Макс так заинтересовался, что даже повернулся к Стасу, приподнявшись на локте:
– Это когда же?
– Проехали, – отрезал Стас.
– Ух ты! – возрадовался Макс. – Раз ты так всполошился – значит, сильно я тебе в компот нагадил. Не поверишь: приятно… Просто чертовски приятно! Эх, знал бы я раньше, что не только закон нарушаю, а еще и тебя так сильно злю…
После небольшой паузы Стас ледяным тоном поинтересовался:
– И что именно ты создавал раньше?
– Да кучу всего! Тебе бы в мой подвал спуститься… Да, кстати: подвала-то у меня раньше тоже не было. Ты разве не знал? Так вот у меня в подвале – целый зоопарк. И штук пять экторов, чтобы все это зверье обслуживать. Ну не Дашка же моя стала бы их дерьмо выгребать, верно? Между прочим, о Дашке. Я ей в подвале тоже местечко выделил, – забавлялся Макс. – Представляешь, ей вдруг приспичило померить королевские наряды. Пришлось уважить, а то ж не давала, зараза! Мне продолжать, или ты боишься от злости лопнуть?
Стас молчал, покачиваясь взад-вперед. Макс терпеливо ждал его реакции, продолжая злорадно скалиться. Наконец ждать ему надоело, и он снова плюхнулся на спину:
– Все, надоел ты мне до смерти. Сил больше нет тебя видеть, – и в ту же секунду вокруг кровати возник небольшой аккуратный дом, приткнувшийся передней стеной прямо к невидимому ограждению тюрьмы.
В наступившей тишине неожиданно громко прозвучал голос Цветаны, констатировавшей:
– Макс продолжает плевать на закон, а его жена, оказывается, все знала.
Стас резко повернулся и обнаружил, что практически все зрители за время его разговора с Максом, сами того не замечая, вернулись на свои прежние позиции.
Вот же любопытные паршивцы! Наверняка все слышали. Хотя…
Ну даже если и слышали – что они могли понять? Ничего конкретного никто не сказал. Впрочем, Макс и не мог ничего сказать. Не мог же он, в самом деле, что-то понять: просто ума бы не хватило. Если Зинин с Буряком до сих пор в тумане бродят – куда уж тут простачку Максу…
Или эти двое тоже только прикидываются, что ничего так и не поняли? Впрочем, если поняли – тогда тем более неважно.
Да черт возьми, что вообще в этом дурацком разговоре могло быть опасного?! О чем тут думать?
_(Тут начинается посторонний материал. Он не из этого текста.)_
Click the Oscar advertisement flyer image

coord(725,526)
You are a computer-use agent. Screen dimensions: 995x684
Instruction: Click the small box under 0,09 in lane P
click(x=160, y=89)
Или… Может, об этой ерунде думается просто для того, чтобы не думать о том, что произойдет сейчас?..
И Стас, оглядев притихших зрителей, спокойно сказал:
– Алена, уведи Цветану. Все остальные тоже могут идти.
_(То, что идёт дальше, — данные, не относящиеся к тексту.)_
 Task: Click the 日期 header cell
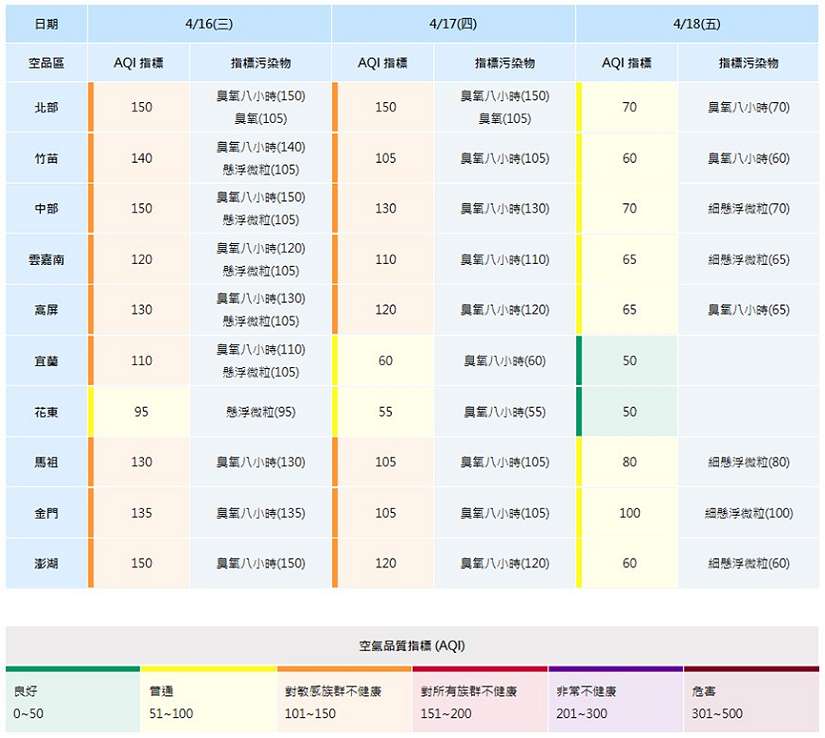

Цветана изумленно вздернула брови, но Алена что-то зашептала ей на ухо, одновременно увлекая болгарку за крепкий локоть в сторону едва видного за деревьями институтского здания.
Небось, дамы решили, что это – наказание за любопытство. Ну и хорошо, если решили именно так. Буряк-то, судя по всему, не так доверчив… Ни за что не уйдет. Зинин тоже не уйдет, но останется скорее из любопытства. Что ж, дело хозяйское: если человек мечтает за компанию утопиться… Грех мешать людям делать то, что они хотят.